**** GIVEN DATA

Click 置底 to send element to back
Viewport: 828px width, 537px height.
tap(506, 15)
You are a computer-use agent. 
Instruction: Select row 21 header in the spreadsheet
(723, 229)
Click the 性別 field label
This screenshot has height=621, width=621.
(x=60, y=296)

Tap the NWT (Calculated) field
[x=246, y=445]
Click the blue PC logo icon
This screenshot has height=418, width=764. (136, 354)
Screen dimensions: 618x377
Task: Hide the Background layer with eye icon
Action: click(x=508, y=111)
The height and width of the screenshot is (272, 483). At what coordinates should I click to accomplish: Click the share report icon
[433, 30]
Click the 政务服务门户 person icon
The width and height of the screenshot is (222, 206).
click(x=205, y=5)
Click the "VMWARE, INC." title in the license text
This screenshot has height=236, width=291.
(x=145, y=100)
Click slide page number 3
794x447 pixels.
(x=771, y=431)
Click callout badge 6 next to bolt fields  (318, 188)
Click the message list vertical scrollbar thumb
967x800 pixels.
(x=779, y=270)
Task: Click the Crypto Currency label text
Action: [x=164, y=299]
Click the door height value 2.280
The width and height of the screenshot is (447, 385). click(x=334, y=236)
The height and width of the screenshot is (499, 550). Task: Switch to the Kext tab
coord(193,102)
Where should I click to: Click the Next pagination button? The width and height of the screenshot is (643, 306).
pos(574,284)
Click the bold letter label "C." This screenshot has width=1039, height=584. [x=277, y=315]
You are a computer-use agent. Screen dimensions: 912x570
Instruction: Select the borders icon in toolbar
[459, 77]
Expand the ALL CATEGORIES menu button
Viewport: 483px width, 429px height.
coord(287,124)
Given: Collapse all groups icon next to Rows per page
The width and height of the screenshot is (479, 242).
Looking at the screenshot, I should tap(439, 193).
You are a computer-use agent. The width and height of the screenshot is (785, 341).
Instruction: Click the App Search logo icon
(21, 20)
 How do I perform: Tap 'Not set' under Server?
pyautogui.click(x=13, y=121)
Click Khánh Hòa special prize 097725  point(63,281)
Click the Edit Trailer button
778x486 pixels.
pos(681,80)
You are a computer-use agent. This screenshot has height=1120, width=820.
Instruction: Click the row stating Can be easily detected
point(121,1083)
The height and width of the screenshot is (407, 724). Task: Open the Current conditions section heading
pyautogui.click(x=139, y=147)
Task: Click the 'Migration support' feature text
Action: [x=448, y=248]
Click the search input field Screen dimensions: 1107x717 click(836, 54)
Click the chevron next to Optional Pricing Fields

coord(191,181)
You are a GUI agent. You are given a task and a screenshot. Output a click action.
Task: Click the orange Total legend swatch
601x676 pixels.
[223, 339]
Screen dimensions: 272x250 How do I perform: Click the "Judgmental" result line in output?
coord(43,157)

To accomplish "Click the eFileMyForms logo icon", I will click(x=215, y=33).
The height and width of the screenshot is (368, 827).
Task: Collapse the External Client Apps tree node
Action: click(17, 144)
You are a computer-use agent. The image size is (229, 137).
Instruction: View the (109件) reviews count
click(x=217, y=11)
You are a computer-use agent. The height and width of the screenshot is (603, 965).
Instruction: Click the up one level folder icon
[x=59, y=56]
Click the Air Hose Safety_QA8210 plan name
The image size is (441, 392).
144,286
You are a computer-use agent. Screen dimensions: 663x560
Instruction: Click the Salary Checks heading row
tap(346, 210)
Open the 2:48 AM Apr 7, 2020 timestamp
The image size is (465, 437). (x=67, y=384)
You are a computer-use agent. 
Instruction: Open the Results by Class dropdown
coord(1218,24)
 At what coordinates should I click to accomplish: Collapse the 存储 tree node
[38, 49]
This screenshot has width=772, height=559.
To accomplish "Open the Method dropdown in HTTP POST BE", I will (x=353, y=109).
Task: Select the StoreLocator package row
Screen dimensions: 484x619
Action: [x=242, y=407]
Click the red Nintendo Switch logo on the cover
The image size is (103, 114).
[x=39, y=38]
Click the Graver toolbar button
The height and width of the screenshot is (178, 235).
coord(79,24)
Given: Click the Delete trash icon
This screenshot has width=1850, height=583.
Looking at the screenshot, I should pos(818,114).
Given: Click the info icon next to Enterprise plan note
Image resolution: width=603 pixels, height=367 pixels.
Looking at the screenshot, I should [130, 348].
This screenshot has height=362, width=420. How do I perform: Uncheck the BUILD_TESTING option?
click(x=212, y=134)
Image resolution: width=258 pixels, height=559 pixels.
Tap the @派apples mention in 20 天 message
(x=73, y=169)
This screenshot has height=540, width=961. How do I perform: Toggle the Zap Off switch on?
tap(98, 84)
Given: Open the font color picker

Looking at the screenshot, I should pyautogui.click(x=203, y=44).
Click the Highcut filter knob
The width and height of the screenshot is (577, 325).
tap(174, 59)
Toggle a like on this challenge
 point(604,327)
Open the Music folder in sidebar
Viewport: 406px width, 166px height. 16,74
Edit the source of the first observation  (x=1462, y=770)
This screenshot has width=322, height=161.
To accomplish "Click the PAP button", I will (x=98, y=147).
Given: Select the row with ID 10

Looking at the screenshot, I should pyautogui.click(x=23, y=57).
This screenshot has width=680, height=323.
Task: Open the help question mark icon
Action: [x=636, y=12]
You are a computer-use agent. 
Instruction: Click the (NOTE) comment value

********

* _PROBLEM REQUIREMENTS_:
Scan the listing above. Collect all lines with the word "computer".

* _SOLUTION FOR THIS PROBLEM_:
You are a computer-use agent. 
You are a computer-use agent. Screen dimensions: 912x570
You are a computer-use agent. The width and height of the screenshot is (785, 341).
You are a computer-use agent. This screenshot has height=1120, width=820.
You are a computer-use agent. The image size is (229, 137).
You are a computer-use agent. The height and width of the screenshot is (603, 965).
You are a computer-use agent. Screen dimensions: 663x560
You are a computer-use agent. 
You are a computer-use agent. 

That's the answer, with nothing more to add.